▸ **Passage to read**
━━━━━━━━━━
Have you ever wondered if the events in your life are as guaranteed and predictable as you would like them to be?

On her third attempt at trying, my daughter (who lives in Brisbane) finally managed to come and meet with her WA-based family for the first time in eighteen months. Even then, due to COVID-19 restrictions, she had to endure three days of lockdown in my home. If she had left on the Wednesday she would have been able to go straight to her home, but because she left on the Thursday she was required to enter hotel quarantine.

My daughter shared how a fellow traveller, who had been in Perth briefly for business and who had a letter of exemption because she had a child at home, still had to go into quarantine. The police picked her child up from their Gold Coast home to join her in quarantine. Even though she had a letter of exemption, the police did not have the same notice on their system.

This COVID-19 time has been a real challenge to our concept of choice, freedom, safety and security. Our idea of how predictable and certain life really is has certainly been questioned. For here was a group of travellers who found that their choice and determination of freedom was curtailed due to community health necessitated requirements.
━━━━━━━━━━
▸ **Work item A**
Answer each question from the passage on COVID-19 travel restrictions:
(i) In which city does the daughter live?
(ii) How many days of lockdown did she spend in the writer's home?
(iii) Who collected the fellow traveller's child?
▸ **Work item B**
According to the passage on COVID-19 travel restrictions, which concepts have been challenged by this COVID-19 time? List them.
▸ **Work item C**
From the passage on COVID-19 travel restrictions, copy word for word the part that opens with the words containing "On her third" and closes with "on their system.".
The records are not needed for any of this work.
━━━━━━━━━━
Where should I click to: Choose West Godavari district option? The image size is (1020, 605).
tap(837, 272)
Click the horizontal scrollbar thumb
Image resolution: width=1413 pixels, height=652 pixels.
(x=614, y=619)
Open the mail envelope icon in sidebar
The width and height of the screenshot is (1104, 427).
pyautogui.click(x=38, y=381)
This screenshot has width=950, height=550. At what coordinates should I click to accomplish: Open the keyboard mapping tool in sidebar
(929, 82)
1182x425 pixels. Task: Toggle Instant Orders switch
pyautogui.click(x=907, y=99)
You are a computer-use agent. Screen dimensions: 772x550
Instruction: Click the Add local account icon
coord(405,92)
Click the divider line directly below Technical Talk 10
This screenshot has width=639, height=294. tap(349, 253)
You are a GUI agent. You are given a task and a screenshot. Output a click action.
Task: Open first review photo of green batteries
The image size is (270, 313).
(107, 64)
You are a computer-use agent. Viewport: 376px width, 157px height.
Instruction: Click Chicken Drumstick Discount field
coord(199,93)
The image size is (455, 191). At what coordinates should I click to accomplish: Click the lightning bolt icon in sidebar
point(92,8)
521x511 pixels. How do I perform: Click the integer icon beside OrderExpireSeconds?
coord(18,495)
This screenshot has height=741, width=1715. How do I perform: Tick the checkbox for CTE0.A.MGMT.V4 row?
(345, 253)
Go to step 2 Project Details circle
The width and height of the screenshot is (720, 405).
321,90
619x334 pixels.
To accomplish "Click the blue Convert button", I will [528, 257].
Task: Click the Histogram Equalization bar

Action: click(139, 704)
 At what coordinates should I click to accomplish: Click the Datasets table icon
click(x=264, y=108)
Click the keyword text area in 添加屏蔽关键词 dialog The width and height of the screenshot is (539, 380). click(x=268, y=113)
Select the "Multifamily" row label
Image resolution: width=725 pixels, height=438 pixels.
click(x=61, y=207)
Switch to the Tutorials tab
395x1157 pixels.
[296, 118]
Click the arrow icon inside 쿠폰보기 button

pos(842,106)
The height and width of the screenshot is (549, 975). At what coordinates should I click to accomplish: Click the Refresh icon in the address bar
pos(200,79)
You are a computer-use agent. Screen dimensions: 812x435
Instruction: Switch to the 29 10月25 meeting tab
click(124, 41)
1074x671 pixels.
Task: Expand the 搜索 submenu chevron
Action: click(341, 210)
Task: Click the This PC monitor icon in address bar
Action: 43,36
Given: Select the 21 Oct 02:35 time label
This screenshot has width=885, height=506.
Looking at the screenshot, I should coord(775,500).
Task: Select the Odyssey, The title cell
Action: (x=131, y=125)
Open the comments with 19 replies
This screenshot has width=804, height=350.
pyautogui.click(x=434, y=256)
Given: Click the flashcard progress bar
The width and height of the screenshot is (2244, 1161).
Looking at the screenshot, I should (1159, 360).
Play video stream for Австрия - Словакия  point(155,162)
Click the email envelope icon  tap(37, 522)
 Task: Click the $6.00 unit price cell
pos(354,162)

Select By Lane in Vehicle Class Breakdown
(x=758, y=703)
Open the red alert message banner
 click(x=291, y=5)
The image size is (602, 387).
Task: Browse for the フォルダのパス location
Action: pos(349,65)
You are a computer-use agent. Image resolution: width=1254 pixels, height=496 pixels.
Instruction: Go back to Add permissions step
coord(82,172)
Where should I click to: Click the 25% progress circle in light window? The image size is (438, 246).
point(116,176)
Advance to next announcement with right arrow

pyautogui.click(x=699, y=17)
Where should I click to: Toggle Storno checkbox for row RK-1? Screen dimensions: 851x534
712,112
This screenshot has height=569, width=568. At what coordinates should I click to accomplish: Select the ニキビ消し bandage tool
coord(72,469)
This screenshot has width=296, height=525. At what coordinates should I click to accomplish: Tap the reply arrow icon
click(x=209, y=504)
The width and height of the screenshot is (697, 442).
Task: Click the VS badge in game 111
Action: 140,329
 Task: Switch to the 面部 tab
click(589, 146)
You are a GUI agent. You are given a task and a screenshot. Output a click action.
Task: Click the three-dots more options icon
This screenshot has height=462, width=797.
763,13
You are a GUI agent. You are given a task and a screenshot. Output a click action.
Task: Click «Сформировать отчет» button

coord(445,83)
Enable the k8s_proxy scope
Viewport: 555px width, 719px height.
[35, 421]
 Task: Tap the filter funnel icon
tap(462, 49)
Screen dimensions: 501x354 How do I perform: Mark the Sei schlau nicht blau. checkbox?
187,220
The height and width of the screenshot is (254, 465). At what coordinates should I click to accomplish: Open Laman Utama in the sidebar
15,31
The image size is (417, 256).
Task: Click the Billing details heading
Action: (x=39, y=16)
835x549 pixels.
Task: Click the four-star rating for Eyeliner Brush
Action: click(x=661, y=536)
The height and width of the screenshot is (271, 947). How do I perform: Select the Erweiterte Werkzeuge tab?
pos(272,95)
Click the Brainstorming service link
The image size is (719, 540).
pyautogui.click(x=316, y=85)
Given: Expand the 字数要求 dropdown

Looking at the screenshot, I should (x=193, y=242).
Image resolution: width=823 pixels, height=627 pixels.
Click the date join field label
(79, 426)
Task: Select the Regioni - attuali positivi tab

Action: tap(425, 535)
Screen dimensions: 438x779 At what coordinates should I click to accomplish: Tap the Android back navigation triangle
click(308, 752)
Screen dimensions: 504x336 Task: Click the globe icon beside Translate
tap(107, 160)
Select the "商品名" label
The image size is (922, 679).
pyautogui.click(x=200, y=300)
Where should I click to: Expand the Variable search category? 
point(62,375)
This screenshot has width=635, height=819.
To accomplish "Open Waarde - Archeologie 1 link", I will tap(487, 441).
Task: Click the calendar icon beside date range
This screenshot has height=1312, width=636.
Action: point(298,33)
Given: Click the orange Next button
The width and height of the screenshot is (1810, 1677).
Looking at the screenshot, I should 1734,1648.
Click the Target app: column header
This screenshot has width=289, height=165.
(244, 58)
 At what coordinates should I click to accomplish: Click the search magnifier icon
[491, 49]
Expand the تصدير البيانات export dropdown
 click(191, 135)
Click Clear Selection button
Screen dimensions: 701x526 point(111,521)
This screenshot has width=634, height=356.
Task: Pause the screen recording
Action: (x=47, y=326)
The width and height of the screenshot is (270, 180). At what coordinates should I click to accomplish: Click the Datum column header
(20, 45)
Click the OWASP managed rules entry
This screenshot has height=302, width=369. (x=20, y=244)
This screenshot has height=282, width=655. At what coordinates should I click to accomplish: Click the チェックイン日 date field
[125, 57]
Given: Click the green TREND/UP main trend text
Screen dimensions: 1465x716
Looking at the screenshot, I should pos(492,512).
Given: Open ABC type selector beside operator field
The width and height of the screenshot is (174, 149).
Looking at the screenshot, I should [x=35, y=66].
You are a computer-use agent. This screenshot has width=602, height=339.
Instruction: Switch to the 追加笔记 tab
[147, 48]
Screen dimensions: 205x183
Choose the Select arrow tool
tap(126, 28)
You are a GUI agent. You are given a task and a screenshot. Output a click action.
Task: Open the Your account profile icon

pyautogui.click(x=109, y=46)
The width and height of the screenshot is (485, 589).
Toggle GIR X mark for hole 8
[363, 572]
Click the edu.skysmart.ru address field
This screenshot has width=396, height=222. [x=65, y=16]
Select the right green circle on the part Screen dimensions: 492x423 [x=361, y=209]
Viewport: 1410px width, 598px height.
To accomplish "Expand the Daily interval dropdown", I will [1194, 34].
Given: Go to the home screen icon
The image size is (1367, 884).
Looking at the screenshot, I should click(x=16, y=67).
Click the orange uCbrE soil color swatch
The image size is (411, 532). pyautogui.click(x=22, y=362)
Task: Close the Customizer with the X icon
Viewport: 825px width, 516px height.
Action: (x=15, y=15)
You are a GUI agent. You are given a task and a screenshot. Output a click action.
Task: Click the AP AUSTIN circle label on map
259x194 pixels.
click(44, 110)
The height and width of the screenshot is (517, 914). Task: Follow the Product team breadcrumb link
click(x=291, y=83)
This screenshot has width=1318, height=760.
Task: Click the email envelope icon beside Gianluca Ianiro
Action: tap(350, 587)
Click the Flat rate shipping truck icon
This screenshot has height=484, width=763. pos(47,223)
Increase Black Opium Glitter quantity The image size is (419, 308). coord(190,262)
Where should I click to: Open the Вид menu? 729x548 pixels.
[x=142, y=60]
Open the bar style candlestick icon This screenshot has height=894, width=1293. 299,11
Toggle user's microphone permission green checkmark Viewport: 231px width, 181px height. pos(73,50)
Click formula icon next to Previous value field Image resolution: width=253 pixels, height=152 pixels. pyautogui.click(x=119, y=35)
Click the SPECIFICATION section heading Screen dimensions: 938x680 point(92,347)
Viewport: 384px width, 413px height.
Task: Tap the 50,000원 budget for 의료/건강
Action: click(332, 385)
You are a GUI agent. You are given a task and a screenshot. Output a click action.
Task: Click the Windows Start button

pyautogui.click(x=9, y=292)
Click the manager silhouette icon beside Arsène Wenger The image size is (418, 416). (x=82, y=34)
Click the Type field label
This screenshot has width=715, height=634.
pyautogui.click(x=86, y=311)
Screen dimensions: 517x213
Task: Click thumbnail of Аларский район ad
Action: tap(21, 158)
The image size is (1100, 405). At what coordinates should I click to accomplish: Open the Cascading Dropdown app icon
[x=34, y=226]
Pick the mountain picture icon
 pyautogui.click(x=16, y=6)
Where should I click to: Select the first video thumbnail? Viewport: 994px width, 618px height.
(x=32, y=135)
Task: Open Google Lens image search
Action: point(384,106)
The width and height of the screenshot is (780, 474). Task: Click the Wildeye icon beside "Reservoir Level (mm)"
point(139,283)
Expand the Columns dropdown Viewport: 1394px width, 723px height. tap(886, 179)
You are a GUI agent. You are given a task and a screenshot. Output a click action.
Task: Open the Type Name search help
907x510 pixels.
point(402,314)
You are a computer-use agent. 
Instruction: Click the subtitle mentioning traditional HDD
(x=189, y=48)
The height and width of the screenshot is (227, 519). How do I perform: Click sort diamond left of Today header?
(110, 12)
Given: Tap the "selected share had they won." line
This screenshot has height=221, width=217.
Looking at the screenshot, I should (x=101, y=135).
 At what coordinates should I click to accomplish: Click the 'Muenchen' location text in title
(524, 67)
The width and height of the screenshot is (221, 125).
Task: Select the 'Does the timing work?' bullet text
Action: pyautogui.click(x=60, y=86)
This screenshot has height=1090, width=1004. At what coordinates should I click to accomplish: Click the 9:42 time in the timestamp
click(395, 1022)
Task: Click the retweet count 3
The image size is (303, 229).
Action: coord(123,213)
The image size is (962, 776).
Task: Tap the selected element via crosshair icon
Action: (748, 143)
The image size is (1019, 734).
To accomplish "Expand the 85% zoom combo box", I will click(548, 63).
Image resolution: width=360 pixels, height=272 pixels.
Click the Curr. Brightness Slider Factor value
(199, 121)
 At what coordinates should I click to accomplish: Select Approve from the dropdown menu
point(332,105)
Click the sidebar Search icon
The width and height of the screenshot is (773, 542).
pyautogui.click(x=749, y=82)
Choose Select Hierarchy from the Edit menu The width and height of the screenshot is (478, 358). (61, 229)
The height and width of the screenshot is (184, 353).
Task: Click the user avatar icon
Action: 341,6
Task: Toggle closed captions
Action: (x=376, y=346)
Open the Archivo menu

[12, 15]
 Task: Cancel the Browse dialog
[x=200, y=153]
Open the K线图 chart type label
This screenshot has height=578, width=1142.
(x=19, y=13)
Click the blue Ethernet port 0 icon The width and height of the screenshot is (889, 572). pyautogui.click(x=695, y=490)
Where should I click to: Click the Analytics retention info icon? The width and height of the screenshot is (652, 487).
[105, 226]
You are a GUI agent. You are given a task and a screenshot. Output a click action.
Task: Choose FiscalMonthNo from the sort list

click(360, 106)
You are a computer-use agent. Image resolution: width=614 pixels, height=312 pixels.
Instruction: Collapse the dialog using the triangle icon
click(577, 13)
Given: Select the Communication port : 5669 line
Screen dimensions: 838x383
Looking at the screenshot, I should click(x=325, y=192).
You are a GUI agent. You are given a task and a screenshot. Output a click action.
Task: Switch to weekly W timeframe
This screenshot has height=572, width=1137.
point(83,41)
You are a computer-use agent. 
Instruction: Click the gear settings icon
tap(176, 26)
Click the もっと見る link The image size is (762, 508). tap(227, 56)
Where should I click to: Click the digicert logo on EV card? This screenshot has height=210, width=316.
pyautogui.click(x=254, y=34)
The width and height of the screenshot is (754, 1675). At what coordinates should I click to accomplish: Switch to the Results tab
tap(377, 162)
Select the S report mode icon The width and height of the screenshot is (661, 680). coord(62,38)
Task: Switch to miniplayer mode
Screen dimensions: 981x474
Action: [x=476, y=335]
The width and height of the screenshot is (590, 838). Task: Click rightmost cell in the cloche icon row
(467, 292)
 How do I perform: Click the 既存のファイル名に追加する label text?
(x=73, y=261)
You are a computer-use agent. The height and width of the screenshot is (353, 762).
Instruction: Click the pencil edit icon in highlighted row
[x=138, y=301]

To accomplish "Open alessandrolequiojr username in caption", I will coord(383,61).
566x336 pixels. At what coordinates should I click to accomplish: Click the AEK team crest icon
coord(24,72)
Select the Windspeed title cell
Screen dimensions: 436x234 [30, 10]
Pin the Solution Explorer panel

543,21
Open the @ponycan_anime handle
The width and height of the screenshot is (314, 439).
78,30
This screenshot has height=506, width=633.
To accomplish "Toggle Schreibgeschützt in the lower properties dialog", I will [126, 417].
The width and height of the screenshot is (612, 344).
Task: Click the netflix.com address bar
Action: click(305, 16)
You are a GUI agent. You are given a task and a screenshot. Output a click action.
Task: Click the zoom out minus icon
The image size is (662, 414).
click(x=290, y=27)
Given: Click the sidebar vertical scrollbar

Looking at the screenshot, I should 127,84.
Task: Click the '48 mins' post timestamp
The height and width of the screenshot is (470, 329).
━━━━━━━━━━
▸ **Exercise output A**
(i) Brisbane
(ii) Three days
(iii) The police

▸ **Exercise output B**
Choice, freedom, safety, security

▸ **Exercise output C**
On her third attempt at trying, my daughter (who lives in Brisbane) finally managed to come and meet with her WA-based family for the first time in eighteen months. Even then, due to COVID-19 restrictions, she had to endure three days of lockdown in my home. If she had left on the Wednesday she would have been able to go straight to her home, but because she left on the Thursday she was required to enter hotel quarantine.

My daughter shared how a fellow traveller, who had been in Perth briefly for business and who had a letter of exemption because she had a child at home, still had to go into quarantine. The police picked her child up from their Gold Coast home to join her in quarantine. Even though she had a letter of exemption, the police did not have the same notice on their system.